### Problems to work on
**a)** Quote the passage on grid resiliency word for word, from "FERC, in an" up to and including "grid, DOE said.".
**b)** Write what comes next in the passage on grid resiliency, beginning right after its final sentence.

***** Passage provided *****

FERC, in an Oct. 4 notice, said that in order to assist its staff in understanding the implications of a rule involving grid resiliency that was recently proposed by the U.S. Department of Energy (DOE) secretary, commenters are requested to address certain questions, including “[w]hat is resilience, how is it measured, and how is it different from reliability?”
As noted on DOE’s website on Sept. 29, Secretary of Energy Rick Perry has proposed that FERC “take swift action to address threats to U.S. electrical grid resiliency.”
Pursuant to his authority under Section 403 of the DOE Organization Act, Perry urged FERC to issue a final rule requiring its organized markets to develop and implement reforms that would fully price generation resources necessary to maintain the reliability and resiliency of the country’s grid, DOE said.
Notice of proposed rulemaking
According to a notice of proposed rulemaking, Perry is proposing that FERC exercise its authority under sections 205 and 206 of the Federal Power Act (FPA) to establish just and reasonable rates for wholesale electricity sales.

***** Information shown *****

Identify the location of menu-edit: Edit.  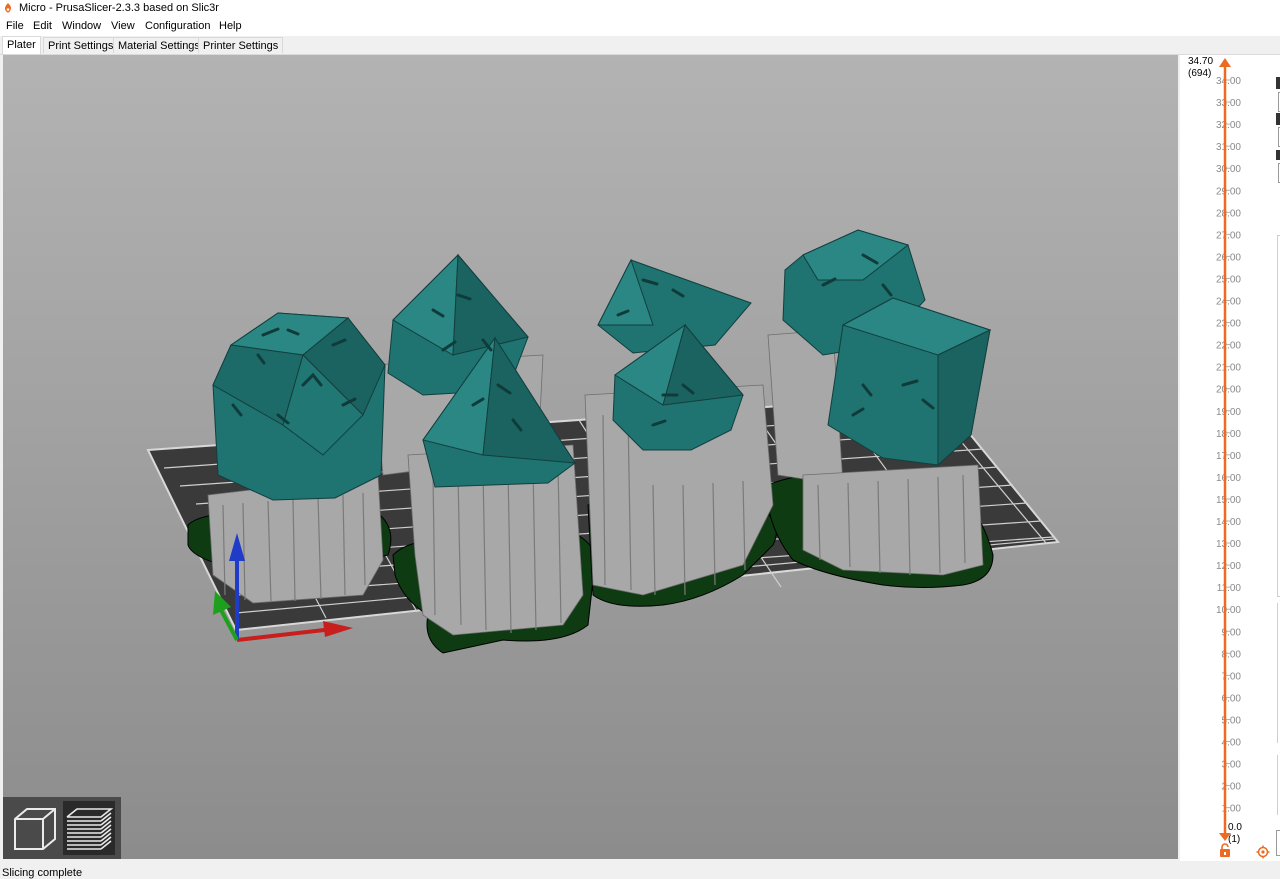
(42, 26).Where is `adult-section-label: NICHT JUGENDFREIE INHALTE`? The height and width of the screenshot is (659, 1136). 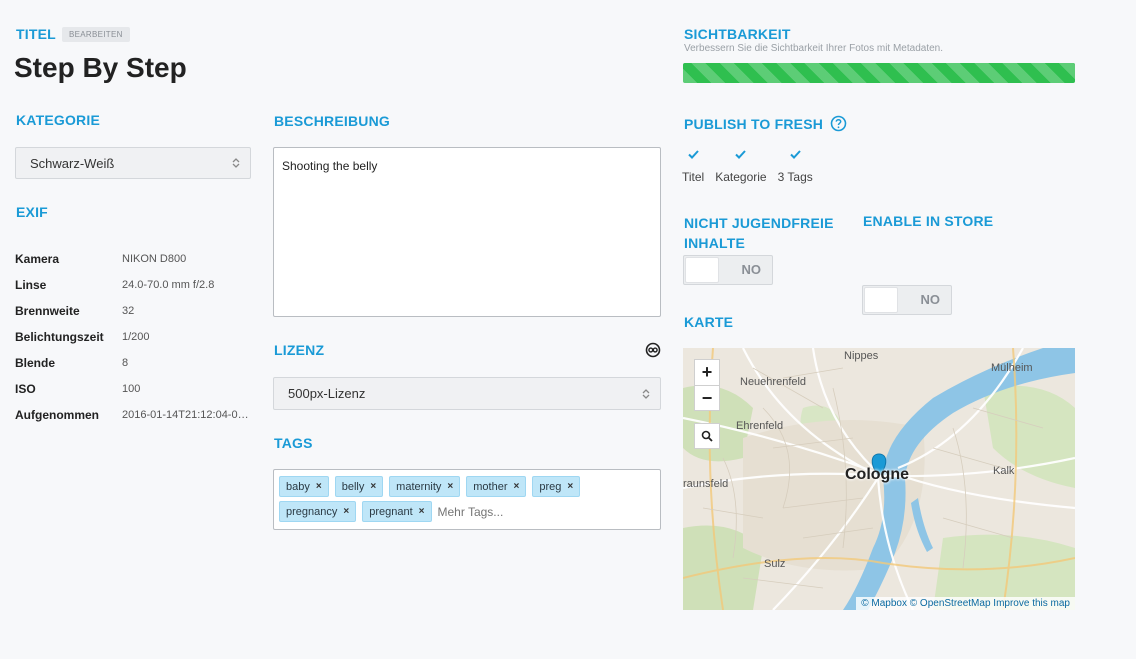 adult-section-label: NICHT JUGENDFREIE INHALTE is located at coordinates (759, 233).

*****

### Results
**a)**
FERC, in an Oct. 4 notice, said that in order to assist its staff in understanding the implications of a rule involving grid resiliency that was recently proposed by the U.S. Department of Energy (DOE) secretary, commenters are requested to address certain questions, including “[w]hat is resilience, how is it measured, and how is it different from reliability?”
As noted on DOE’s website on Sept. 29, Secretary of Energy Rick Perry has proposed that FERC “take swift action to address threats to U.S. electrical grid resiliency.”
Pursuant to his authority under Section 403 of the DOE Organization Act, Perry urged FERC to issue a final rule requiring its organized markets to develop and implement reforms that would fully price generation resources necessary to maintain the reliability and resiliency of the country’s grid, DOE said.

**b)**
Under the proposal, FERC would impose rules on FERC-approved ISOs and RTOs to ensure that certain reliability and resilience attributes of electric generation resources are fully valued, the notice said.
Perry is directing FERC to take final action on the proposal within 60 days of publication of the notice in the Federal Register or, in the alternative, to issue the rule as an interim rule immediately, with provision for later modifications after consideration of public comments.
The notice further noted that Perry is further directing that any final rule adopting the proposal take effect within 30 days of publication of such final rule in the Federal Register and proposes that each ISO and RTO subject to the rule is to submit a compliance filing within 15 days of the effective date of such final rule.
“The resiliency of the nation’s electric grid is threatened by the premature retirements of power plants that can withstand major fuel supply disruptions caused by natural or man-made disasters and, in those critical times, continue to provide electric energy, capacity, and essential grid reliability services,” the notice said. “These fuel-secure resources are indispensable for the reliability and resiliency of our electric grid – and therefore indispensable for our economic and national security. It is time for the commission to issue rules to protect the American people from energy outages expected to result from the loss of this fuel-secure generation capacity.”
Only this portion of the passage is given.